Two practical difficulties also plague any directive to prioritize autonomy. First, respecting autonomy requires firm knowledge of a striker’s intent, which caregivers and prison authorities are unlikely to have. Given the lack of continuity of care, along with cultural differences, language barriers, and instructions that detainees may have received from their leaders, it would be extraordinarily difficult for anyone to determine whether a detainee was acting autonomously or under duress. Under these circumstances, the case for autonomous decision making weakens sufficiently to allow physicians to weigh a patient’s best interest over his or her decision to refuse food. Second, clinicians face a crisis of confidentiality if hunger strikers agree to accept food and fluids once their condition deteriorates but demand that caregivers keep these instructions secret. In these instances, confidentiality maximizes a striker’s political leverage, draws doctors into the fight, and leaves medical workers to stand by helplessly if public officials make suboptimal decisions on the basis of erroneous information.

The moral and practical difficulties of dogmatically upholding respect for autonomy suggest that the WMA would not allow physicians to stand by and watch hunger strikers die. It is unimaginable that any decent society today would leave 10 Irish Republican Army hunger strikers to die of starvation as the British did in Northern Ireland in 1981. Accounts of their slow and anguished deaths are harrowing, and no rights-respecting government or medical association should ever permit a repetition of that event. Instead, we should think about how to feed hunger strikers humanely. Once respect for autonomy falls to best interests or public interests, it makes no difference whether the authorities turn to humane force-feeding or to artificial feeding. But artificial feeding is not ideal: though less aggressive than force-feeding, it is also less salubrious — surely it is healthier to prevent starvation than to treat it. Politically, hunger strikes only galvanize prisoners and enflame their supporters. Letting strikes drag out until detainees are at death’s door is not a solution.

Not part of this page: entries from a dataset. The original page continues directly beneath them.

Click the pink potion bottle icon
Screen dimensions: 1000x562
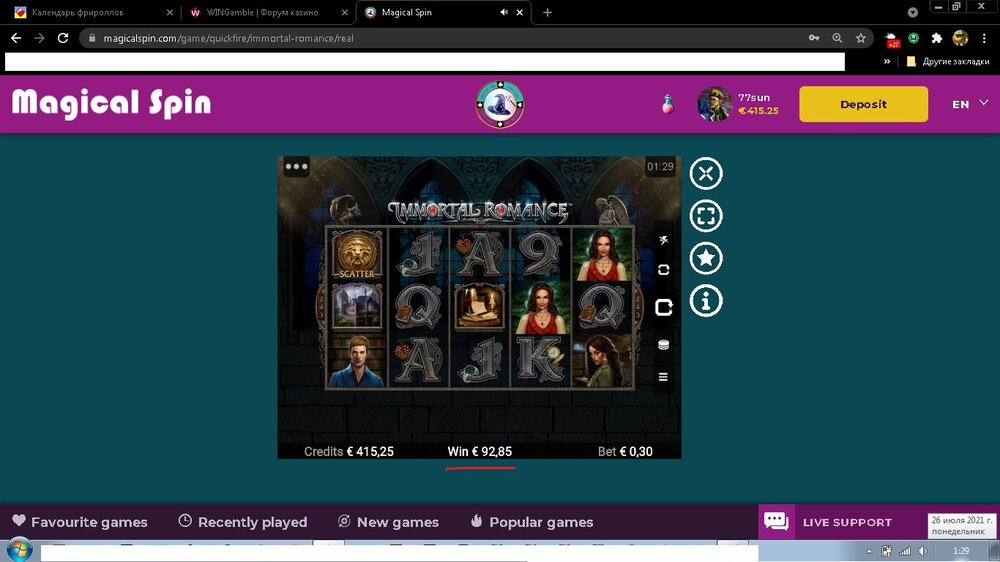[667, 104]
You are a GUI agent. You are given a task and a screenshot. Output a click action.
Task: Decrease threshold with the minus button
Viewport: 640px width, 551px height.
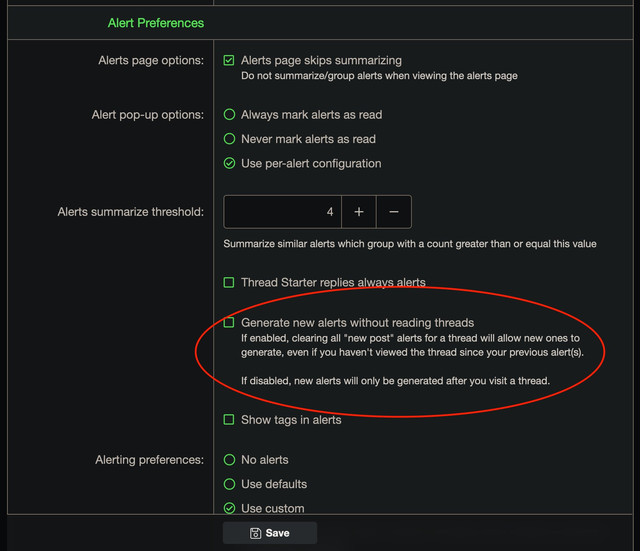[394, 212]
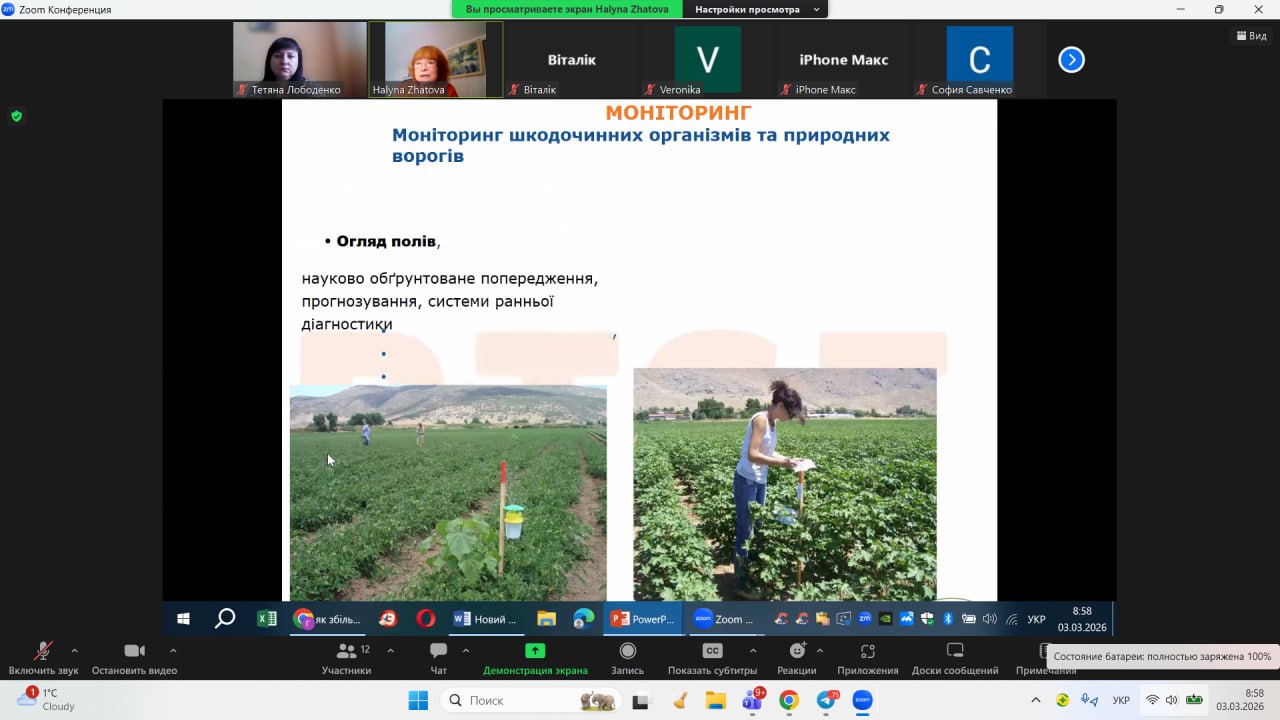Expand audio options arrow beside microphone
Screen dimensions: 1280x720
pyautogui.click(x=74, y=650)
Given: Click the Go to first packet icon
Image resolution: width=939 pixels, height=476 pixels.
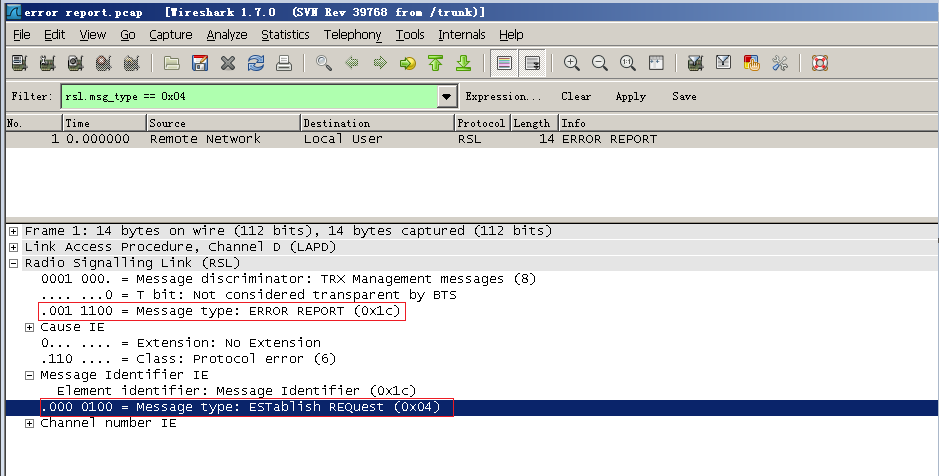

Hunger strikes by security detainees pose an excruciating dilemma. Physicians who decry disrespect of autonomy are left to watch treatable patients die. Physicians who extol the sanctity of life are committed to feeding healthy inmates by force. Public officials can neither accede to inmates’ demands nor allow them to die when negotiations stall but instead require humane methods to keep inmates alive. In this environment, the medical community faces two challenges. First, health care professionals will be called on to develop and administer humane methods for feeding striking detainees while providing general medical care under trying prison conditions. Second, health care professionals must also continue to scrutinize the behavior of public officials, cognizant of the medical interests of their patients and the collective interests of their community. Force-feeding should be rare, the product of serious but ultimately unsuccessful negotiations with strikers.

These are not easy straits to navigate. Armed conflict and other public emergencies pit personal, professional, and public interests against one another. Medical professionals, like other citizens in a thriving democracy, must simultaneously sustain the efforts of war and contain them.